Un Mouvement patriotique pour la sauvegarde et la restauration (MPSR) au pouvoir

Avec cette prise de pouvoir, les militaires ont mis en place un Mouvement patriotique pour la sauvegarde et la restauration (MPSR) présidé par le lieutenant-colonel Damiba. Le porte-parole de la junte a ajouté que ‘’les opérations se sont déroulées sans effusion de sang et sans aucune violence physique sur les personnes arrêtées qui sont détenues dans un lieu sûr, dans le respect de leur dignité’’. En plus du président, le chef du Parlement (Alassane Bala Sakandé) et des ministres sont entre les mains des soldats.

Mais des témoins rapportent que lors de la prise d'assaut de sa résidence personnelle, dans le quartier de la Patte d’Oie, deux véhicules de la garde rapprochée du président ont été criblés de balles. Leurs sièges, filmés par la foule le lendemain, sont maculés de sang. Quatre membres de sa sécurité sont blessés, rapporte ‘’Jeune Afrique’’. Les proches de Kaboré affirment qu’il a été exfiltré et placé en ‘’lieu sûr’’ par les gendarmes qui composent sa garde. Son parti, le Mouvement du peuple pour le progrès (MPP), affirme même que le chef de l’État a échappé à une tentative d’assassinat.

Quelques heures avant l’annonce officielle de son arrestation, le compte du président Kaboré a publié un post sur Twitter : ''Notre nation vit des moments difficiles. Nous devons, en ce moment précis, sauvegarder nos acquis démocratiques. J’invite ceux qui ont pris les armes à les déposer dans l’intérêt supérieur de la nation. C’est par le dialogue et l’écoute que nous devons régler nos contradictions.''

Toutefois, l’on ne peut être sûr qu’il est réellement l’auteur de ce tweet.

Une mutinerie depuis le weekend

L'arrestation du président Kaboré est l'épilogue d'une mutinerie qui s'est déclarée dans plusieurs casernes du Burkina Faso pour réclamer le départ des chefs de l'armée et des "moyens adaptés" à la lutte contre les jihadistes qui frappent ce pays depuis 2015. C’est ainsi que des tirs ont été entendus toute la journée du dimanche 23 janvier 2022 dans plusieurs camps militaires, notamment ceux de Sangoulé Lamizana, de Baba Sy et sur la base aérienne à Ouagadougou. Des mutineries ont également éclaté à Kaya et à Ouahigouya, dans le nord du Burkina où sont concentrées la majorité des attaques jihadistes, selon des habitants et des sources militaires. En fin de journée, des tirs ont été entendus près de la résidence du chef de l'Etat.

Le gouvernement, après avoir reconnu dans la journée du 23 janvier des tirs dans plusieurs casernes, avait tenté de reprendre le contrôle. Dans la soirée du dimanche, le président Kaboré avait décrété "jusqu'à nouvel ordre" un couvre-feu de 20 h à 5 h 30 et annoncé la fermeture des écoles lundi et mardi.

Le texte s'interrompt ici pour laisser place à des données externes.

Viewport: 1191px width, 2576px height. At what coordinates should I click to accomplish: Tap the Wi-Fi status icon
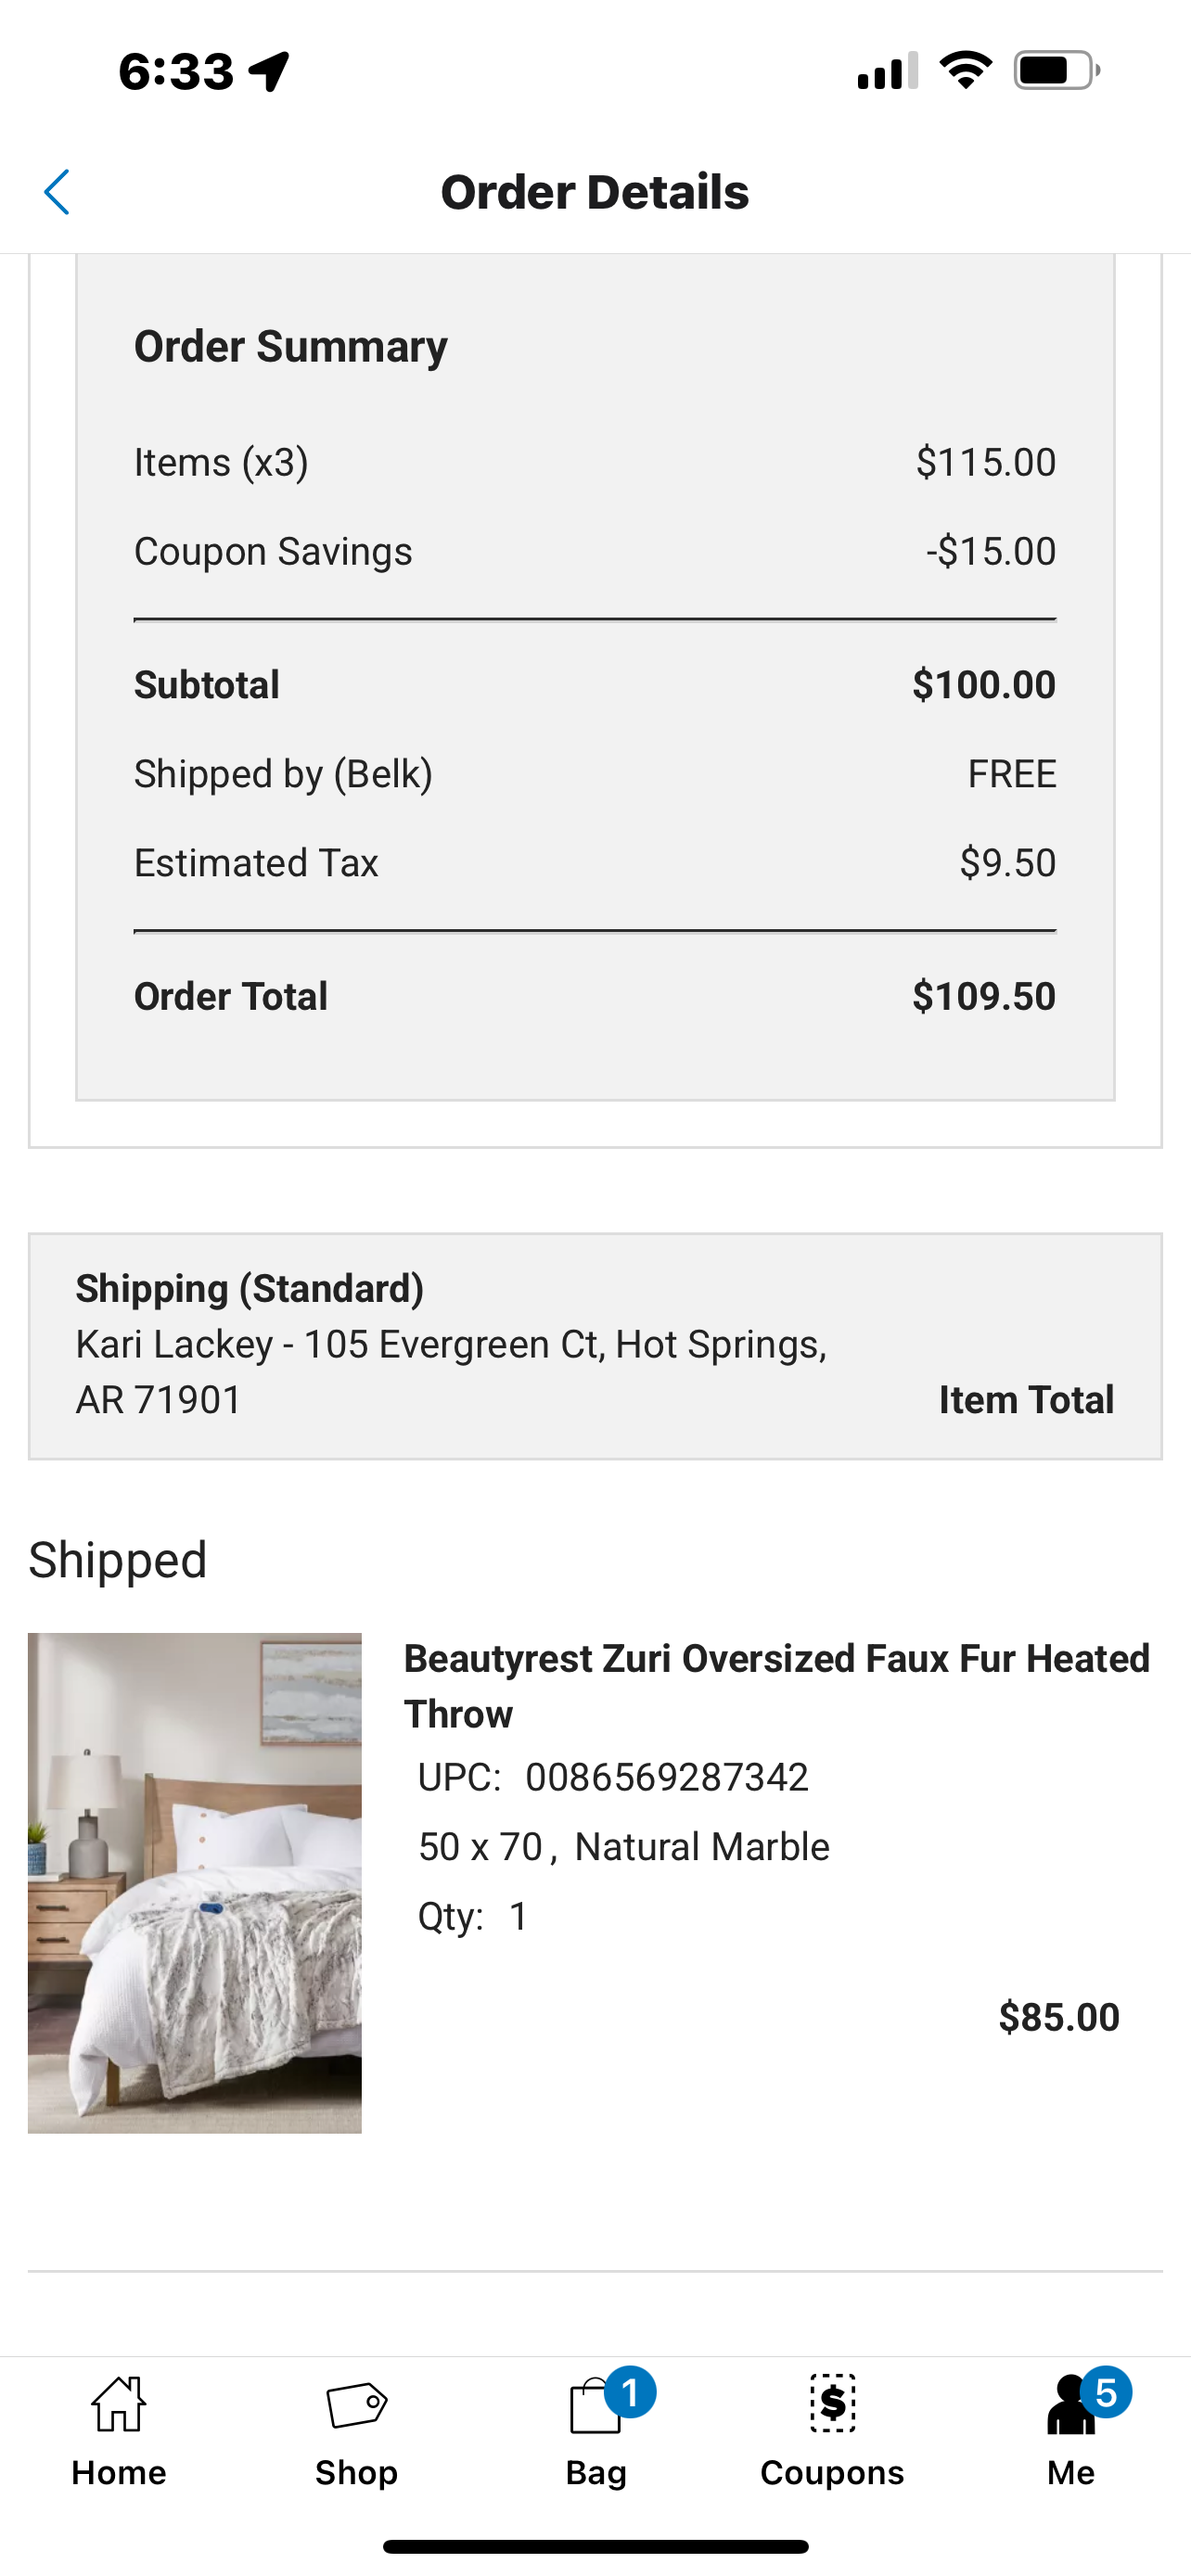965,71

Cette prise de pouvoir surfe sur la vague de contestation, déjà vue au Mali, sur l’incapacité des gouvernements de ces pays à enrayer les violences jihadistes. Roch Marc Christian Kaboré a été réélu en 2020 sur la promesse de faire de la lutte antiterroriste sa priorité. Un défi qu'il n'aurait pas relevé, selon les Burkinabé qui manifestent depuis plusieurs semaines. La formation d'un nouveau gouvernement en décembre dernier n'aura rien changé au mécontentement général.

Le siège du parti au pouvoir incendié

Outre les accusations d'une partie de la population qui le trouve "incapable" de contrer les groupes terroristes, plusieurs partis d'opposition étaient montés au créneau pour demander son départ, en raison d'une gestion du pays décrite par certains comme "calamiteuse". Tout au long de la journée du 23 janvier, des manifestants ont apporté leur soutien aux mutins et ont dressé des barrages de fortune dans plusieurs avenues de la capitale, avant d'être dispersés par la police. D’autres ont incendié le siège du parti au pouvoir dans la capitale.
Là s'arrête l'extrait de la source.